Effects of Pea Proteins With Different Degrees of Processing on Postprandial Metabolism in Healthy Adults

April 19, 2024 updated by: Prof. Dr. Sarah Egert, University of Bonn

Acute Effects of Pea Proteins With Different Degrees of Processing on Postprandial Metabolism in Healthy Women and Men

The aim of this study is to investigate the postprandial metabolic responses to plant-based protein ingredients of different degrees of processing (pea protein concentrate, isolate, and extrudate) and in comparison to whey protein in healthy adults. Therefore, young healthy subjects consume 4 test meals with 25 g of protein from pea protein concentrate, pea protein isolate, pea protein extrudate or whey protein in a randomized order. In a postprandial period of 6 hours, parameters of protein and glucose metabolism (i.a. plasma amino acids), gastric emptying and hunger/satiety are analysed. It is assumed that the plasma amino acid profile after plant protein ingestion differs depending on processing level of the protein ingredients and in comparison to whey protein.

Study Overview

Status

Active, not recruiting

Conditions

Intervention / Treatment

Detailed Description

In a randomized crossover-design, 20 healthy women and men consume 4 test meals containing either 25 g of protein from plant protein ingredients (pea protein concentrate, isolate, or extrudate) or whey protein together with 1 g paracetamol, which is used as a marker for gastric emptying.

During a postprandial period of 6 hours parameters of protein metabolism (e.g. amino acids in plasma and urine), glucose metabolism (plasma glucose, serum insulin) and gastric emptying rate (based on plasma paracetamol) are analysed. Furthermore, subjective hunger/satiety and acceptance of the meals are assed using visual analogue scales. Each intervention arm will be separated by a washout period of at least 7 days.

Study Type

Interventional

Enrollment (Actual)

20

Phase

  • Not Applicable

Contacts and Locations

This section provides the contact details for those conducting the study, and information on where this study is being conducted.

Study Locations

  • Germany
      • Bonn, Germany, 53115
        • University of Bonn

Participation Criteria

Researchers look for people who fit a certain description, called eligibility criteria. Some examples of these criteria are a person's general health condition or prior treatments.

Eligibility Criteria

Ages Eligible for Study

  • Adult

Accepts Healthy Volunteers

Yes

Description

Inclusion Criteria:

  • non-smoking
  • metabolically healthy
  • normal weight (BMI: 18,5 - 24,9 kg/m2)
  • written informed consent

Exclusion Criteria:

  • pregnancy, lactation
  • hypo- or hypertension
  • underweight or overweight/obesity
  • food intolerances and allergies (especially milk protein, pea, celery)
  • malabsorption syndromes
  • gastrointestinal diseases
  • thyroid diseases
  • diabetes mellitus type 1 and type 2
  • impaired kidney or liver function
  • anaemia
  • blood coagulation disorders
  • irregular menstrual cycle
  • endometriosis, severe menstrual problems
  • hormonal contraception
  • regular use of medications (especially habitual use of paracetamol or medications that may interact with paracetamol)
  • hypersensitivity to paracetamol
  • body weight below 50 kg
  • alcohol abuse
  • glucose-6-phosphate dehydrogenase deficiency
  • Gilbert's syndrome
  • vegan diet
  • eating disorders (especially anorexia nervosa, bulimia nervosa)
  • smoking
  • participation in another study

Study Plan

This section provides details of the study plan, including how the study is designed and what the study is measuring.

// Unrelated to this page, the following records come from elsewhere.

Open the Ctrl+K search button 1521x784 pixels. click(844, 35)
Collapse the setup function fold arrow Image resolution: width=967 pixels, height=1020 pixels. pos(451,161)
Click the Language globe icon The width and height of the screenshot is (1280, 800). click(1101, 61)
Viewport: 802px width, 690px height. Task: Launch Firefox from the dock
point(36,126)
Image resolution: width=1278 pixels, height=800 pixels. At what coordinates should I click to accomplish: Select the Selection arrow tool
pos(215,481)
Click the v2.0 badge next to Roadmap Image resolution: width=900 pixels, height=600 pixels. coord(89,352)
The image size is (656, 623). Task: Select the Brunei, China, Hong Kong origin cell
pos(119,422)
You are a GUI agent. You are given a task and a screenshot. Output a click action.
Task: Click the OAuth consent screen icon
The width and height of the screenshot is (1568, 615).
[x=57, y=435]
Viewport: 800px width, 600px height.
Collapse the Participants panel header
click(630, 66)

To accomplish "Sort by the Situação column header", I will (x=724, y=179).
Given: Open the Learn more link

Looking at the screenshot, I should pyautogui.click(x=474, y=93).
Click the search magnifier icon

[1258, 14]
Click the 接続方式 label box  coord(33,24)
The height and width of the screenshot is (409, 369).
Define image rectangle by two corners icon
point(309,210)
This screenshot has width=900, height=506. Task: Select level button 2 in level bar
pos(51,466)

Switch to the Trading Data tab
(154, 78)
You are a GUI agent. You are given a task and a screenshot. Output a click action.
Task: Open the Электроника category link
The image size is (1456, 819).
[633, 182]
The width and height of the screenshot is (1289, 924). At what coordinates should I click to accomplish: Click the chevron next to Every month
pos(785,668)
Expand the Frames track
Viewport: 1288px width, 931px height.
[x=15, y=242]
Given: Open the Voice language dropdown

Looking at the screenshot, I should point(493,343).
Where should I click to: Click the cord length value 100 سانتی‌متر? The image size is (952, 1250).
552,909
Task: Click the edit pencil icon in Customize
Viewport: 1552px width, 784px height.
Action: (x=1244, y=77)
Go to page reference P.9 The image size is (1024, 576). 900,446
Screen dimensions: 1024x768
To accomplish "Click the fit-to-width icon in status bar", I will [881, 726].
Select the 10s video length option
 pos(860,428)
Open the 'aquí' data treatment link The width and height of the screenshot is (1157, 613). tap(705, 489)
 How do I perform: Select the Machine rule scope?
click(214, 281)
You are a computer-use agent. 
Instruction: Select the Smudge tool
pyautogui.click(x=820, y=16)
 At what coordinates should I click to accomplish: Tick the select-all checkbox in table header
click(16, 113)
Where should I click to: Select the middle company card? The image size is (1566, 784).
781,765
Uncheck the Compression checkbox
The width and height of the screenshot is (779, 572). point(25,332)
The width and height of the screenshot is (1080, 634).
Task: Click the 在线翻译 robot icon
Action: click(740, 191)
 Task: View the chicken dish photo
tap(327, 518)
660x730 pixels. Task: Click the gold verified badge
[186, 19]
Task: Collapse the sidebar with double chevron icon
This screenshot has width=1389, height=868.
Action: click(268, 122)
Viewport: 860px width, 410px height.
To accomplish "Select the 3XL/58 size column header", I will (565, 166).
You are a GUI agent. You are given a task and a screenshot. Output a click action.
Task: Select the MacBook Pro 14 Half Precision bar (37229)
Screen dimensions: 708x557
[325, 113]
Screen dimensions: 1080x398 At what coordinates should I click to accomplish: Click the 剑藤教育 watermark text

How is the study designed?

Design Details

  • Primary Purpose: Basic Science
  • Allocation: Randomized
  • Interventional Model: Crossover Assignment
  • Masking: Single

Arms and Interventions

Participant Group / Arm
Intervention / Treatment
Experimental: Pea concentrate
Participants randomized to receive a soup containing 25 g of protein from pea protein concentrate
Other: Pea protein concentrate
Ingestion of a soup containing 25 g of protein from pea protein concentrate
Experimental: Pea isolate
Participants randomized to receive a soup containing 25 g of protein from pea protein isolate
Other: Pea protein isolate
Ingestion of a soup containing 25 g of protein from pea protein isolate
Experimental: Pea extrudate
Participants randomized to receive a soup containing 25 g of protein from pea protein extrudate
Other: Pea protein extrudate
Ingestion of a soup containing 25 g of protein from pea protein extrudate
Active Comparator: Whey
Participants randomized to receive a soup containing 25 g of protein from whey protein
Other: Whey protein
Ingestion of a soup containing 25 g of protein from whey protein

What is the study measuring?

Primary Outcome Measures

Outcome Measure
Measure Description
Time Frame
Amino acid profile in blood
Time Frame: Postprandial period of 5 hours (Time points: fasting (0) and 15, 30, 45, 60, 90, 120, 180, 240 and 300 minutes)
Analysis of amino acid profile in plasma (nmol/ml)
Postprandial period of 5 hours (Time points: fasting (0) and 15, 30, 45, 60, 90, 120, 180, 240 and 300 minutes)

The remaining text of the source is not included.